> **EXERCISE BRIEF**
Reproduce the whole listing below exactly.
[SUPPLIED MATERIAL Boundary: Start]
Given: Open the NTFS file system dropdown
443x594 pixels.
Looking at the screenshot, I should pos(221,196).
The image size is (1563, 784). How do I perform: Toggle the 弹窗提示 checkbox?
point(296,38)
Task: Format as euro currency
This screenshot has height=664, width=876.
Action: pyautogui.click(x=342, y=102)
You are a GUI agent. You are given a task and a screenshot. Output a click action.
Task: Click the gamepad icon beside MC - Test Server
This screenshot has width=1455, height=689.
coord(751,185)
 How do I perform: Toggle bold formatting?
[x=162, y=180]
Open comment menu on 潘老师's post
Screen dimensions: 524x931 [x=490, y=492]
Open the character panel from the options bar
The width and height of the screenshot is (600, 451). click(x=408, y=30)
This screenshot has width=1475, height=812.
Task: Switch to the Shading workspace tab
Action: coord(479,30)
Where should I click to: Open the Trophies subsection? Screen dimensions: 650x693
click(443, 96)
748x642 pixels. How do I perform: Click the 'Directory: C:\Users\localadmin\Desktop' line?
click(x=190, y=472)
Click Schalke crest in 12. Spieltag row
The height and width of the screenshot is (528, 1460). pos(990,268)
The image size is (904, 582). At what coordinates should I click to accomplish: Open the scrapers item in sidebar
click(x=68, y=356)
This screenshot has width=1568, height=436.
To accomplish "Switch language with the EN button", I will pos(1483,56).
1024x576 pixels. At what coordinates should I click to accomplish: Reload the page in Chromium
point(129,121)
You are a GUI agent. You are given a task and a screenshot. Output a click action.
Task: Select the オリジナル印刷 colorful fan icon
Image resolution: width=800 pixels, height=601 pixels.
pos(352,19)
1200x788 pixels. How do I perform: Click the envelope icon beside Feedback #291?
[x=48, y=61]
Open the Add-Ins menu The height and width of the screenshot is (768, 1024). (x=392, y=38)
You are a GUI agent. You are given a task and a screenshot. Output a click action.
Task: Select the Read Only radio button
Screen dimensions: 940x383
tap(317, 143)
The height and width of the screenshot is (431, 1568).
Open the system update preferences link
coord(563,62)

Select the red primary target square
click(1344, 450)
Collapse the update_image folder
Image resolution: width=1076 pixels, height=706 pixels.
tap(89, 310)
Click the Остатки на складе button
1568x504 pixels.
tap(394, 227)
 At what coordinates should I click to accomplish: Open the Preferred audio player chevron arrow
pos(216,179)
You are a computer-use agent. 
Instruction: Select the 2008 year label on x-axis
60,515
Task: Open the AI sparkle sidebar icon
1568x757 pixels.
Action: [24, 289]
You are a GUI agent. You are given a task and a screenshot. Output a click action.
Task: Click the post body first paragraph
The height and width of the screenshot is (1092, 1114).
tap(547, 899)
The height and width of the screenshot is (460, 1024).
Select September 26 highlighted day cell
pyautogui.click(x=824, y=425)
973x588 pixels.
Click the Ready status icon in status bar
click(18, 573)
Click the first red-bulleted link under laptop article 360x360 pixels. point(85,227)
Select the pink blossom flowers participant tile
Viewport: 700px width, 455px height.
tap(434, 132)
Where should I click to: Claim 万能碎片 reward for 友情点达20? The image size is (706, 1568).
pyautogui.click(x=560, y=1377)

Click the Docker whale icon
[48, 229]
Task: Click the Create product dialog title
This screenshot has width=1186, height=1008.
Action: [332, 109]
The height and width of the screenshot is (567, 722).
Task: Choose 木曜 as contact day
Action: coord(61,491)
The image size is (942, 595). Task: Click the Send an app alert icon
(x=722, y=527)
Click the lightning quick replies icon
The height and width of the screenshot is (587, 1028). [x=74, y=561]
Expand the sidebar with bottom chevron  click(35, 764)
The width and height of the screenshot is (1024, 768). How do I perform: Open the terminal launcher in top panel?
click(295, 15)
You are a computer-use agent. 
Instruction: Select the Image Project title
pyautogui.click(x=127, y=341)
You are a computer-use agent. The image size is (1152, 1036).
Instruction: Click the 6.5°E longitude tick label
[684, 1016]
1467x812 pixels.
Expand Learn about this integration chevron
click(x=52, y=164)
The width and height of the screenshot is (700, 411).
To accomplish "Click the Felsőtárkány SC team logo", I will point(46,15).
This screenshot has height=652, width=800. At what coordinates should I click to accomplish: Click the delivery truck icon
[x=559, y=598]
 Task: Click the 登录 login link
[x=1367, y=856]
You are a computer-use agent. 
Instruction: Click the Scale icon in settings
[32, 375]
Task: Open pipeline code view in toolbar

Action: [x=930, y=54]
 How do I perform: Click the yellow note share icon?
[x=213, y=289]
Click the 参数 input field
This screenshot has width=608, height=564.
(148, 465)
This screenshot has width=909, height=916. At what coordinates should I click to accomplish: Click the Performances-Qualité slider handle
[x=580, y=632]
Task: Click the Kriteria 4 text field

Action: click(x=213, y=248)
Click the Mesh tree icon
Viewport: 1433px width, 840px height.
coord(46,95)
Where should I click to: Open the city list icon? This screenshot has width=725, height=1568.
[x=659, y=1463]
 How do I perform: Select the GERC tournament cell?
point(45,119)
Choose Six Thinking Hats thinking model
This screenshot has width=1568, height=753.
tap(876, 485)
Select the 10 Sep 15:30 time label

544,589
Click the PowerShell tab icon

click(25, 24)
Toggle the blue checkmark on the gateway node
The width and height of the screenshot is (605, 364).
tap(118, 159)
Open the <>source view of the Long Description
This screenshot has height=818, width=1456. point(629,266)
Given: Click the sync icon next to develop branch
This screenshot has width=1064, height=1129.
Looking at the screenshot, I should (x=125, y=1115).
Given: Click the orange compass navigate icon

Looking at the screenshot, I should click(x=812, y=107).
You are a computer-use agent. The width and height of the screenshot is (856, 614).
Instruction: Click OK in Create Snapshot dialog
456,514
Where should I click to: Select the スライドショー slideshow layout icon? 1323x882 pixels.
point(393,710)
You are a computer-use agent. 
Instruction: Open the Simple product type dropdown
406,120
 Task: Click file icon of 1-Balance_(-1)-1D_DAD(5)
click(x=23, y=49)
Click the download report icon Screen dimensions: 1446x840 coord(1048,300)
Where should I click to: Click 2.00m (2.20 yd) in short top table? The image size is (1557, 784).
[SUPPLIED MATERIAL Boundary: End]
> **ANSWER FOR THE TASK**
Given: Open the NTFS file system dropdown
443x594 pixels.
Looking at the screenshot, I should pos(221,196).
The image size is (1563, 784). How do I perform: Toggle the 弹窗提示 checkbox?
point(296,38)
Task: Format as euro currency
This screenshot has height=664, width=876.
Action: pyautogui.click(x=342, y=102)
You are a GUI agent. You are given a task and a screenshot. Output a click action.
Task: Click the gamepad icon beside MC - Test Server
This screenshot has width=1455, height=689.
coord(751,185)
 How do I perform: Toggle bold formatting?
[x=162, y=180]
Open comment menu on 潘老师's post
Screen dimensions: 524x931 [x=490, y=492]
Open the character panel from the options bar
The width and height of the screenshot is (600, 451). click(x=408, y=30)
This screenshot has width=1475, height=812.
Task: Switch to the Shading workspace tab
Action: coord(479,30)
Where should I click to: Open the Trophies subsection? Screen dimensions: 650x693
click(443, 96)
748x642 pixels. How do I perform: Click the 'Directory: C:\Users\localadmin\Desktop' line?
click(x=190, y=472)
Click Schalke crest in 12. Spieltag row
The height and width of the screenshot is (528, 1460). pos(990,268)
The image size is (904, 582). At what coordinates should I click to accomplish: Open the scrapers item in sidebar
click(x=68, y=356)
This screenshot has width=1568, height=436.
To accomplish "Switch language with the EN button", I will pos(1483,56).
1024x576 pixels. At what coordinates should I click to accomplish: Reload the page in Chromium
point(129,121)
You are a GUI agent. You are given a task and a screenshot. Output a click action.
Task: Select the オリジナル印刷 colorful fan icon
Image resolution: width=800 pixels, height=601 pixels.
pos(352,19)
1200x788 pixels. How do I perform: Click the envelope icon beside Feedback #291?
[x=48, y=61]
Open the Add-Ins menu The height and width of the screenshot is (768, 1024). (x=392, y=38)
You are a GUI agent. You are given a task and a screenshot. Output a click action.
Task: Select the Read Only radio button
Screen dimensions: 940x383
tap(317, 143)
The height and width of the screenshot is (431, 1568).
Open the system update preferences link
coord(563,62)

Select the red primary target square
click(1344, 450)
Collapse the update_image folder
Image resolution: width=1076 pixels, height=706 pixels.
tap(89, 310)
Click the Остатки на складе button
1568x504 pixels.
tap(394, 227)
 At what coordinates should I click to accomplish: Open the Preferred audio player chevron arrow
pos(216,179)
You are a computer-use agent. 
Instruction: Select the 2008 year label on x-axis
60,515
Task: Open the AI sparkle sidebar icon
1568x757 pixels.
Action: [24, 289]
You are a GUI agent. You are given a task and a screenshot. Output a click action.
Task: Click the post body first paragraph
The height and width of the screenshot is (1092, 1114).
tap(547, 899)
The height and width of the screenshot is (460, 1024).
Select September 26 highlighted day cell
pyautogui.click(x=824, y=425)
973x588 pixels.
Click the Ready status icon in status bar
click(18, 573)
Click the first red-bulleted link under laptop article 360x360 pixels. point(85,227)
Select the pink blossom flowers participant tile
Viewport: 700px width, 455px height.
tap(434, 132)
Where should I click to: Claim 万能碎片 reward for 友情点达20? The image size is (706, 1568).
pyautogui.click(x=560, y=1377)

Click the Docker whale icon
[48, 229]
Task: Click the Create product dialog title
This screenshot has width=1186, height=1008.
Action: [332, 109]
The height and width of the screenshot is (567, 722).
Task: Choose 木曜 as contact day
Action: coord(61,491)
The image size is (942, 595). Task: Click the Send an app alert icon
(x=722, y=527)
Click the lightning quick replies icon
The height and width of the screenshot is (587, 1028). [x=74, y=561]
Expand the sidebar with bottom chevron  click(35, 764)
The width and height of the screenshot is (1024, 768). How do I perform: Open the terminal launcher in top panel?
click(295, 15)
You are a computer-use agent. 
Instruction: Select the Image Project title
pyautogui.click(x=127, y=341)
You are a computer-use agent. The image size is (1152, 1036).
Instruction: Click the 6.5°E longitude tick label
[684, 1016]
1467x812 pixels.
Expand Learn about this integration chevron
click(x=52, y=164)
The width and height of the screenshot is (700, 411).
To accomplish "Click the Felsőtárkány SC team logo", I will point(46,15).
This screenshot has height=652, width=800. At what coordinates should I click to accomplish: Click the delivery truck icon
[x=559, y=598]
 Task: Click the 登录 login link
[x=1367, y=856]
You are a computer-use agent. 
Instruction: Click the Scale icon in settings
[32, 375]
Task: Open pipeline code view in toolbar

Action: [x=930, y=54]
 How do I perform: Click the yellow note share icon?
[x=213, y=289]
Click the 参数 input field
This screenshot has width=608, height=564.
(148, 465)
This screenshot has width=909, height=916. At what coordinates should I click to accomplish: Click the Performances-Qualité slider handle
[x=580, y=632]
Task: Click the Kriteria 4 text field

Action: click(x=213, y=248)
Click the Mesh tree icon
Viewport: 1433px width, 840px height.
coord(46,95)
Where should I click to: Open the city list icon? This screenshot has width=725, height=1568.
[x=659, y=1463]
 How do I perform: Select the GERC tournament cell?
point(45,119)
Choose Six Thinking Hats thinking model
This screenshot has width=1568, height=753.
tap(876, 485)
Select the 10 Sep 15:30 time label

544,589
Click the PowerShell tab icon

click(25, 24)
Toggle the blue checkmark on the gateway node
The width and height of the screenshot is (605, 364).
tap(118, 159)
Open the <>source view of the Long Description
This screenshot has height=818, width=1456. point(629,266)
Given: Click the sync icon next to develop branch
This screenshot has width=1064, height=1129.
Looking at the screenshot, I should (x=125, y=1115).
Given: Click the orange compass navigate icon

Looking at the screenshot, I should click(x=812, y=107).
You are a computer-use agent. The width and height of the screenshot is (856, 614).
Instruction: Click OK in Create Snapshot dialog
456,514
Where should I click to: Select the スライドショー slideshow layout icon? 1323x882 pixels.
point(393,710)
You are a computer-use agent. 
Instruction: Open the Simple product type dropdown
406,120
 Task: Click file icon of 1-Balance_(-1)-1D_DAD(5)
click(x=23, y=49)
Click the download report icon Screen dimensions: 1446x840 coord(1048,300)
Where should I click to: Click 2.00m (2.20 yd) in short top table? The image size is (1557, 784).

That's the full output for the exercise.